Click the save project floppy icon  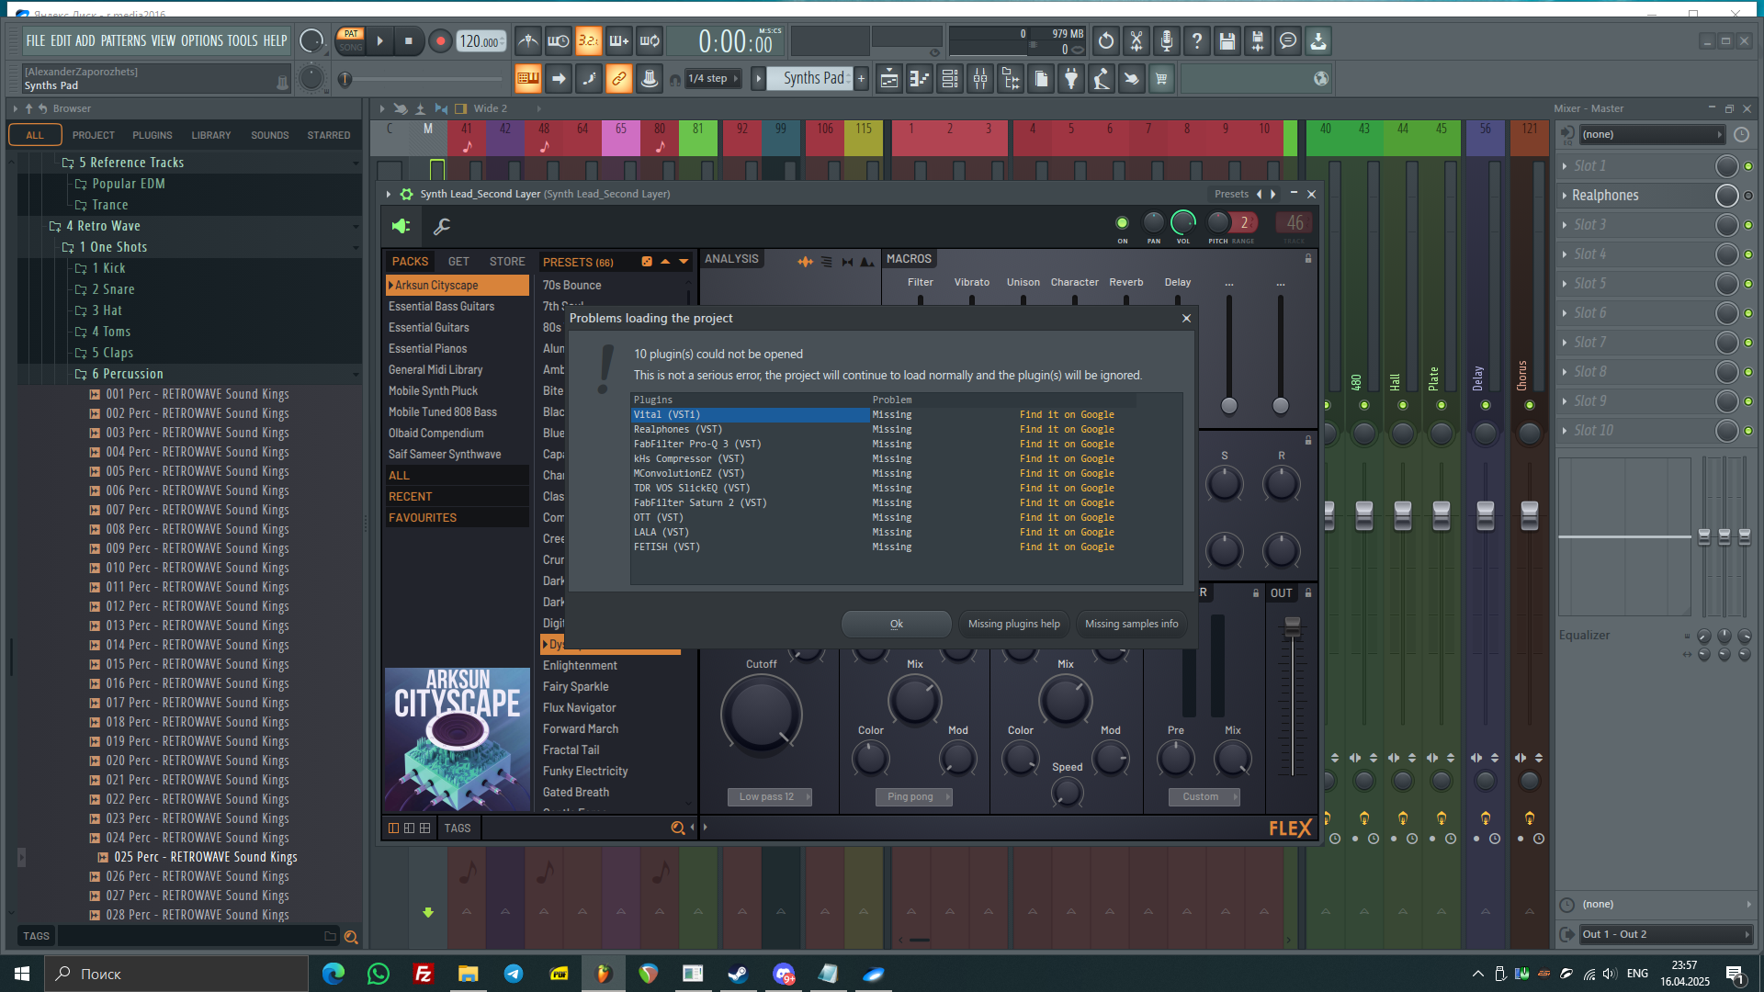pos(1227,40)
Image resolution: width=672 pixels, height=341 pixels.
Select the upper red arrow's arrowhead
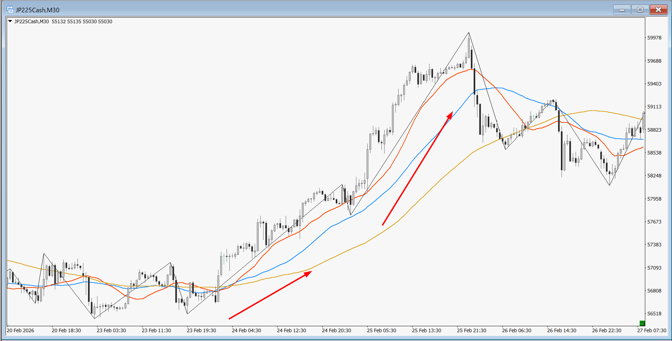tap(450, 115)
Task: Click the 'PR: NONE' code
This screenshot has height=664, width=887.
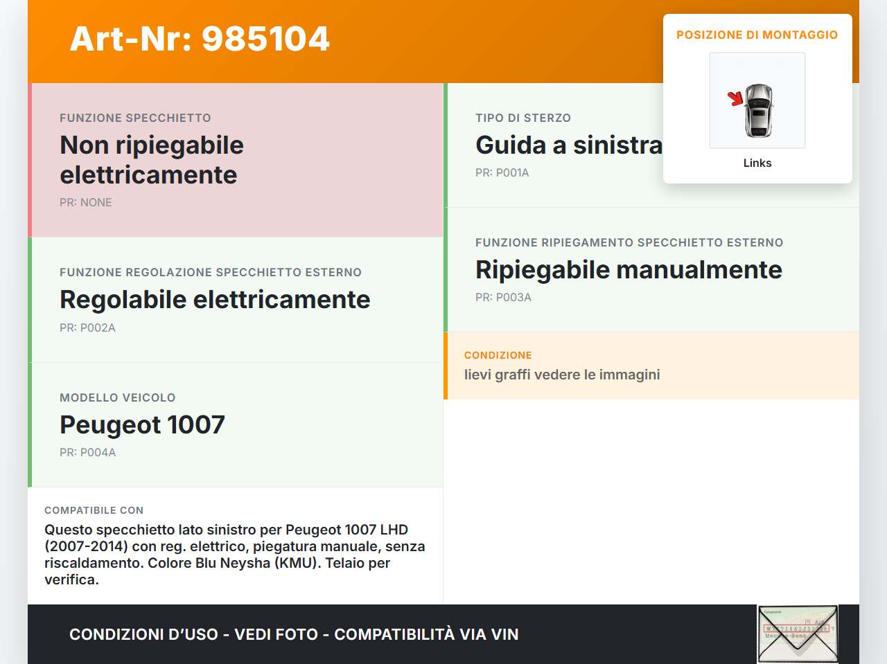Action: pos(85,202)
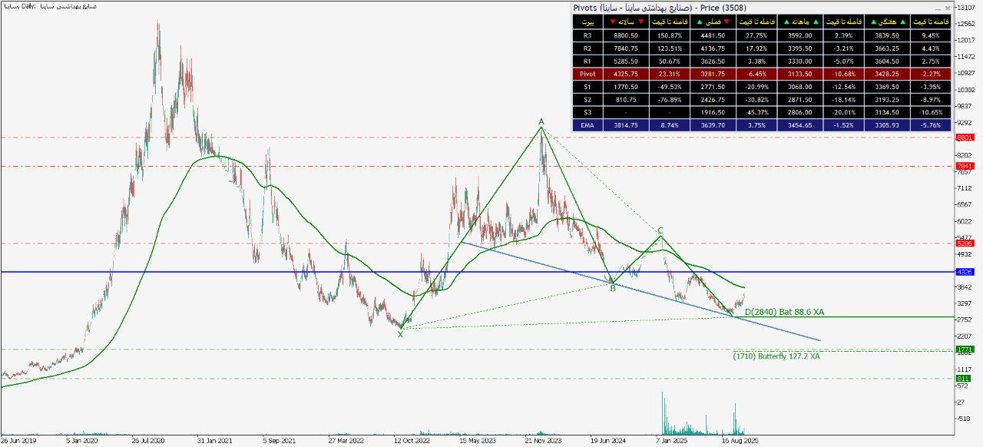
Task: Click the red 8801 price axis label
Action: coord(965,137)
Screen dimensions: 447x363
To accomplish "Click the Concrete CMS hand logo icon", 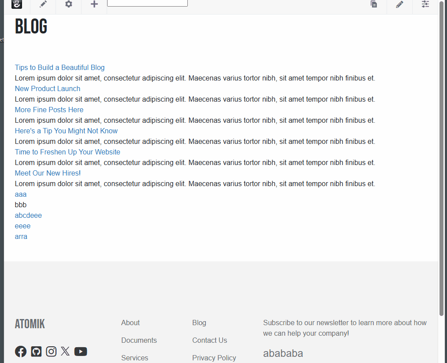I will click(17, 4).
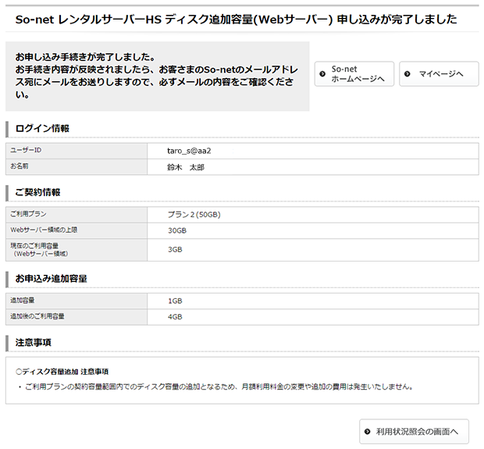484x449 pixels.
Task: Click arrow icon on So-net ホームページへ button
Action: [x=322, y=73]
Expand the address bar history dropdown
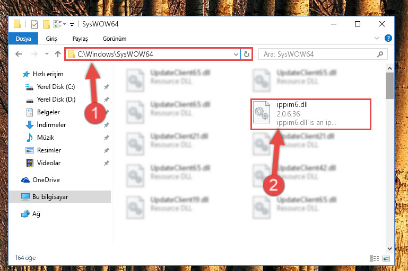This screenshot has width=408, height=271. pos(236,54)
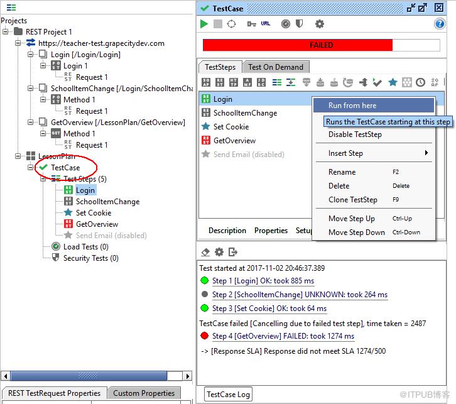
---+---
- [TASK INSTRUCTIONS] Edit everything from the line containing "Image resolution: width=672" down to the line containing "tap(450, 115)" by replacing "upper" with "lower" and leaving all else unchanged. Give only those lines, without the pictures.

- [SOLUTION TO THE PROBLEM]
Image resolution: width=672 pixels, height=341 pixels.
Select the lower red arrow's arrowhead
tap(450, 115)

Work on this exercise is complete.